Куда приводят мечты

В стране была тогда шестидневная рабочая неделя. Суббота — короткий рабочий день до трёх. В Туве, в Кызыле всё было как и везде. Период послевоенного восстановления кончился недавно, и люди по-прежнему много трудились. Естественно, пристраивали детей каждый по-своему. Кто-то отдавал бабушке и дедушке, а кто-то — в детский сад.

Была и придумка того времени — круглосуточный детсад. То же, что интернат, только для дошколят четырёх, пяти, шести лет. Детей туда сдавали либо в воскресенье вечером, либо в понедельник утром. И забирали: кто успевал — в субботу, кто нет — в воскресенье.

Мы, дети, конечно, ждали субботу. С самого утра после завтрака лезли на подоконники и прилипали к замёрзшим окнам, дышали на стекло, чтобы растопить маленький просвет, через который были видны очертания автобусной остановки. Когда подходил автобус, все припадали к стеклу в надежде увидеть родителей. Проходила минута, другая — и раздавался чей-нибудь радостный крик: «Папа!», «Мама!».

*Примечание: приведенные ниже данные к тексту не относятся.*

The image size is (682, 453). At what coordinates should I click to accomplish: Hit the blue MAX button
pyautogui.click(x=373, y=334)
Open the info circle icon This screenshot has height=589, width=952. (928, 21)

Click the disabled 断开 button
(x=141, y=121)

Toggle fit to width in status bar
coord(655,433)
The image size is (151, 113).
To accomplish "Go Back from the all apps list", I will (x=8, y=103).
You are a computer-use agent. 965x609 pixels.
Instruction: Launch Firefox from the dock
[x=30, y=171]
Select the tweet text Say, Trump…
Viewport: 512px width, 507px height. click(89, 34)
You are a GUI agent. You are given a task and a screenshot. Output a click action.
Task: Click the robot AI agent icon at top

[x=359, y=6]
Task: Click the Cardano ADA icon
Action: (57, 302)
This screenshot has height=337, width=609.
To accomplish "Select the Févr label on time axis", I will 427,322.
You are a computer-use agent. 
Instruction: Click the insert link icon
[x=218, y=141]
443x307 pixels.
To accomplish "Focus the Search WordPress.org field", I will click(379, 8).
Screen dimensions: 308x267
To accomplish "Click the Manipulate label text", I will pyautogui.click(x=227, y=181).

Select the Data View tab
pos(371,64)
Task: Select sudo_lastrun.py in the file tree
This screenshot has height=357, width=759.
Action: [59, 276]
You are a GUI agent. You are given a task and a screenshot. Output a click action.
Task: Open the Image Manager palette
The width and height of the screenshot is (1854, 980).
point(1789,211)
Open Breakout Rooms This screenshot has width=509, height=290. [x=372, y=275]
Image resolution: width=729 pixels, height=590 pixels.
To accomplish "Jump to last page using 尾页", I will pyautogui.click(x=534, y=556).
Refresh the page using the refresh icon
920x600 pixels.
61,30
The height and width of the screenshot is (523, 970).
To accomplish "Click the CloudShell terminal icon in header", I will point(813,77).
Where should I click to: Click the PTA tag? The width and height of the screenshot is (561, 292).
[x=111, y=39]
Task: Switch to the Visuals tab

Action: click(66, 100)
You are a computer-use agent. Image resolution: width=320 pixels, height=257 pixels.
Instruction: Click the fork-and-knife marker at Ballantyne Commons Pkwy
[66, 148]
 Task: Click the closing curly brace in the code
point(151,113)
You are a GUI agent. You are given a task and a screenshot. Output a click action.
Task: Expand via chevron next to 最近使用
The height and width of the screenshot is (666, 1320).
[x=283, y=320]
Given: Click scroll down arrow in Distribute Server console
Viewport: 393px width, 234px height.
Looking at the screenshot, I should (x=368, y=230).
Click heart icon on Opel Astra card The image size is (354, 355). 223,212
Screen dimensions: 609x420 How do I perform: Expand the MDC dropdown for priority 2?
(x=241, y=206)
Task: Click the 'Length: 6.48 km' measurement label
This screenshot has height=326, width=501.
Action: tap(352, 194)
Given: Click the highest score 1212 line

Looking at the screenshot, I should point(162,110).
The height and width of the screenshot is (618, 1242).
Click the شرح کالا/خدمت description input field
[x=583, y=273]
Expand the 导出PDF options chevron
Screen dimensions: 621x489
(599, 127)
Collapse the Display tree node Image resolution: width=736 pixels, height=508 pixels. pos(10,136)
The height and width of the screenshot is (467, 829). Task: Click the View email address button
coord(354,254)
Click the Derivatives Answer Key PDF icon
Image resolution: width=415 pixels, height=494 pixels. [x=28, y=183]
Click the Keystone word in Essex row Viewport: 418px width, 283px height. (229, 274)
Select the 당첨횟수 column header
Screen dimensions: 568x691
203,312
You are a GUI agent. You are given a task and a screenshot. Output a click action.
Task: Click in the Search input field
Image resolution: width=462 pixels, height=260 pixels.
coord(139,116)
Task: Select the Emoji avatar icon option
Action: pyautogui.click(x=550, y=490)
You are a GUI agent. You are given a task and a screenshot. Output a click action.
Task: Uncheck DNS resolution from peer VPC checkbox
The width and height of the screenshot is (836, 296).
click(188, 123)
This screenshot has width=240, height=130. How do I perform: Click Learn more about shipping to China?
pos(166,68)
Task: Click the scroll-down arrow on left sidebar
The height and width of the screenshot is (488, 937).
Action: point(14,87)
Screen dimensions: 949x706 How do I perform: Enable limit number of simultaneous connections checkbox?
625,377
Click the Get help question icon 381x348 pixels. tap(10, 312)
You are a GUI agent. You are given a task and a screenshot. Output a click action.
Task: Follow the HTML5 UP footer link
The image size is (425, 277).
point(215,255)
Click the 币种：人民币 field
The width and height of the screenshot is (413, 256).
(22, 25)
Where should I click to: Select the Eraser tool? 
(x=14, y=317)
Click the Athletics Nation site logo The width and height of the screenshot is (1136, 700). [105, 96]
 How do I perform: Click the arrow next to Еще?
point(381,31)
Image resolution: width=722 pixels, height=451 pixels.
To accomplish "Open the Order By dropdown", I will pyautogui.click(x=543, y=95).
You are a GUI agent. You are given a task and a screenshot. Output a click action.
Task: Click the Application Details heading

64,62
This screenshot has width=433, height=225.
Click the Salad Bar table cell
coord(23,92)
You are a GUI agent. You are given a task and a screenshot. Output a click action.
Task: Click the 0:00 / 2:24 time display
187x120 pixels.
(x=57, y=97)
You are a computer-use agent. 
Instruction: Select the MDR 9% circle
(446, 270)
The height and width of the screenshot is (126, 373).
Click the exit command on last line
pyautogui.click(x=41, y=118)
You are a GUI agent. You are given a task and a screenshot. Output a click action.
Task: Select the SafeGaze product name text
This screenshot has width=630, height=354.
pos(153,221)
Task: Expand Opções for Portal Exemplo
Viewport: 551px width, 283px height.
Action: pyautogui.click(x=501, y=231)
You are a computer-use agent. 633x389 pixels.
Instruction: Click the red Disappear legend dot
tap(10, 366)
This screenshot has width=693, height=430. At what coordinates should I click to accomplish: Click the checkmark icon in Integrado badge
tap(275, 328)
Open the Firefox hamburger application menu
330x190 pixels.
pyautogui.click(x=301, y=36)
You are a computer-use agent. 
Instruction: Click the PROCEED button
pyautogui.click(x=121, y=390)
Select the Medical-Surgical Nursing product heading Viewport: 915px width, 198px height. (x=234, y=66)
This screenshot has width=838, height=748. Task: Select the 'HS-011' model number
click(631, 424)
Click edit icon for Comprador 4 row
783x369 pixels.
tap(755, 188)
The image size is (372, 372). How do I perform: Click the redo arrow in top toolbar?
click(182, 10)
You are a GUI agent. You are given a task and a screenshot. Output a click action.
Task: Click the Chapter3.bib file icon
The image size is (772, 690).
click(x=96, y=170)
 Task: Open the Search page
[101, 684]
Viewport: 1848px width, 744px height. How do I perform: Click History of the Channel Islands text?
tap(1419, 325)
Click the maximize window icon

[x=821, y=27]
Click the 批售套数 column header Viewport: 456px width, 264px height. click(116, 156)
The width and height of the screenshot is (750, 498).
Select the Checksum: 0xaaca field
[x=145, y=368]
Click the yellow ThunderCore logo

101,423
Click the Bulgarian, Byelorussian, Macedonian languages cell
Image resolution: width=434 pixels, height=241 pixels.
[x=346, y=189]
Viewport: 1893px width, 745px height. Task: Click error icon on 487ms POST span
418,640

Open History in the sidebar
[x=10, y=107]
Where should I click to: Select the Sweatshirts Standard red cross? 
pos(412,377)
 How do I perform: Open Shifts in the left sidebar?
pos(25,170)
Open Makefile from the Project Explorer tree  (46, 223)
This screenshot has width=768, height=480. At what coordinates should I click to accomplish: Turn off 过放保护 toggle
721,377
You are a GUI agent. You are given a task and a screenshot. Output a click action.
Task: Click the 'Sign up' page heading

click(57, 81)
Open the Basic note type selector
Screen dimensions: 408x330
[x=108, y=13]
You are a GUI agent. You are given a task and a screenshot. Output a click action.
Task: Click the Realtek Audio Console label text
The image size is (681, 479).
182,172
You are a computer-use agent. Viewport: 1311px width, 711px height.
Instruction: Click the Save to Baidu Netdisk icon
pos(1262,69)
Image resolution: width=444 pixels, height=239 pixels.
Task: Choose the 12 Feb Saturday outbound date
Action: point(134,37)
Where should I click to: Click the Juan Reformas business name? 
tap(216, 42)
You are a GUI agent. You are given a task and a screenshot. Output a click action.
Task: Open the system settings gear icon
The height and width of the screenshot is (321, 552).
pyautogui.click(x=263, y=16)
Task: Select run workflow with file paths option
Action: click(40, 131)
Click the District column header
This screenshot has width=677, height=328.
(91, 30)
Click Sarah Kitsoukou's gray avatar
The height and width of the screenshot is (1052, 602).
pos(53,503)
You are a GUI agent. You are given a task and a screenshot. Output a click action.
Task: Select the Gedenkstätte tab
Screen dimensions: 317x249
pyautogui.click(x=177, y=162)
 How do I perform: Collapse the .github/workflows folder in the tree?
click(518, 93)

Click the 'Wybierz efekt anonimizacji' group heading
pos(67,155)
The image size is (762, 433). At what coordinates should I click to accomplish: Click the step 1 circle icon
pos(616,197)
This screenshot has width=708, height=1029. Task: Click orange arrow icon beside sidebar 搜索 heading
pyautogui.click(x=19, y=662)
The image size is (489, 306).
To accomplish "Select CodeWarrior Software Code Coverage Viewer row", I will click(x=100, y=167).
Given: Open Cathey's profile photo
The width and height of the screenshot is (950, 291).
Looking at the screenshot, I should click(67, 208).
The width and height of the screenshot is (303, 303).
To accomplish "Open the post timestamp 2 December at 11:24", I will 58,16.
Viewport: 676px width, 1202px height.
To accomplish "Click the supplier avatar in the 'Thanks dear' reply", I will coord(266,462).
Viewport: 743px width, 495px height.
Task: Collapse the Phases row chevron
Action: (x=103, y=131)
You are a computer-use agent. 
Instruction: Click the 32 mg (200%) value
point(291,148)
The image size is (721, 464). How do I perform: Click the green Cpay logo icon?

Остальным снова приходилось ждать.

Многие, наверное, помнят это чувство, которое бывает только в детстве и которое сравнить-то не с чем. Кажется, если родители за тобой прямо сейчас не придут, жизнь кончится.

И сегодня отчётливо помню те оконные рамы, покрашенные десятки раз — новые слои поверх старых, по облупленной краске, с заползанием кисти на стекло, поверх замазки.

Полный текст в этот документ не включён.